Alternative language – also in the staff report – endorsing the FCC’s currently proposed net neutrality approach, which relies on broader but less rigorous statutory authority was, in effect, rejected only to be brought back under consideration at the end.
Commission president Michael Peevey supported that approach, seemingly out of an expressed desire to maintain solidarity with FCC chairman Tom Wheeler. The fifth commissioner, Michael Picker, wanted to delay the decision in order to study it further.
But for at least a brief time, the CPUC was on record supporting stringent rules regarding net neutrality, based on regulating ISPs as common carriers.
The concept of allowing ISPs to cut deals with content providers based on whether the terms are “commercially reasonable” is at the center of the FCC’s proposed net neutrality rules, as currently drafted. There’s no standard for deciding what’s commercially reasonable, though. As the staff report points out the rule “would not prevent anti-discriminatory Conduct or practices at the outset; rather, upon receiving a complaint after the fact, the FCC would have to review, on a case-by-case basis whether a provider’s conduct was ‘commercially reasonable.’”
The accepted-then-rejected language would have told the FCC that’s not good enough…

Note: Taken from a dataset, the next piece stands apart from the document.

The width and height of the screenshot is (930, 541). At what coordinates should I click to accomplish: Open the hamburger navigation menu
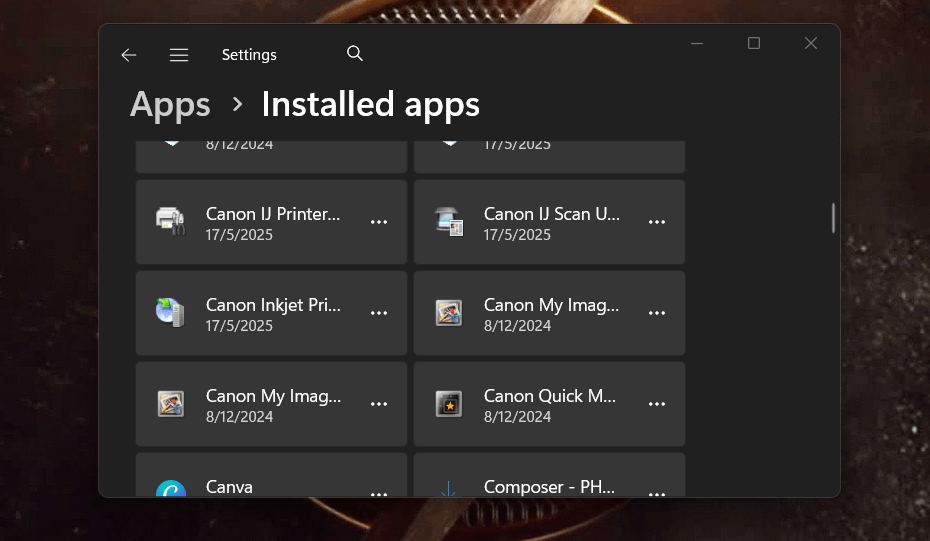(x=179, y=55)
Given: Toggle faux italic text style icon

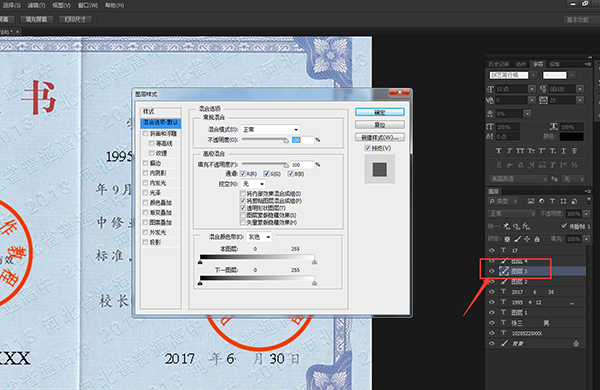Looking at the screenshot, I should (509, 151).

The commercially reasonable standard would allow ISPs to discriminate under an undefined and likely unenforceable standard. Accordingly, the CPUC would oppose FCC adoption of the proposed “commercially reasonable” standard, and argue instead for adoption of the “no unreasonable discrimination” standard rooted in Title II. It is unclear whether or how the FCC could craft a “commercially reasonable” standard that would be workable and, as the Verizon decision requires, would allow providers to discriminate among edge provider traffic. Further, a rule that achieved both of those goals likely could not simultaneously further the FCC’s vision of protecting and promoting an “open Internet.”
“Title II” refers to the law that allows the FCC to regulate telecoms companies as common carriers, and make them subject to stringent oversight. Currently, broadband infrastructure is far more lightly regulated, at both the federal and state level.
Whatever the CPUC finally decides, its eventual letter to the FCC will stand alongside two million other comments that have flooded in. But it will be among the most significant.
First, one might hope that the nation’s top authority will care what it’s second most important telecoms regulator thinks.
Second, and more importantly, it will tell both the FCC and the telecoms industry whether the CPUC believes, as Florio put it, that “regulating infrastructure is not the same as regulating content” and that broadband infrastructure is as much a public utility as electricity and water, or that Californian regulation will be guided by Wheeler’s more lenient and accommodating approach.
Either way, Florio summed it up well: it is “the defining issue of our time in the telecommunications world”.
UPDATE 12 September 2014: The video of the meeting has been posted here:
CPUC Commission Voting Meeting – September 11, 2014
The staff presentation and commission discussion regarding net neutrality and the regulatory issues around it runs from about 1:17:00 to 2:36:30 – it’s excellent viewing, by the way, if you’re interested in the details of such things. It ends with the CPUC’s initial endorsement of Title II regulation for broadband infrastructure. The subsequent decision to reverse it runs from about 3:33:00 to 3:41:30.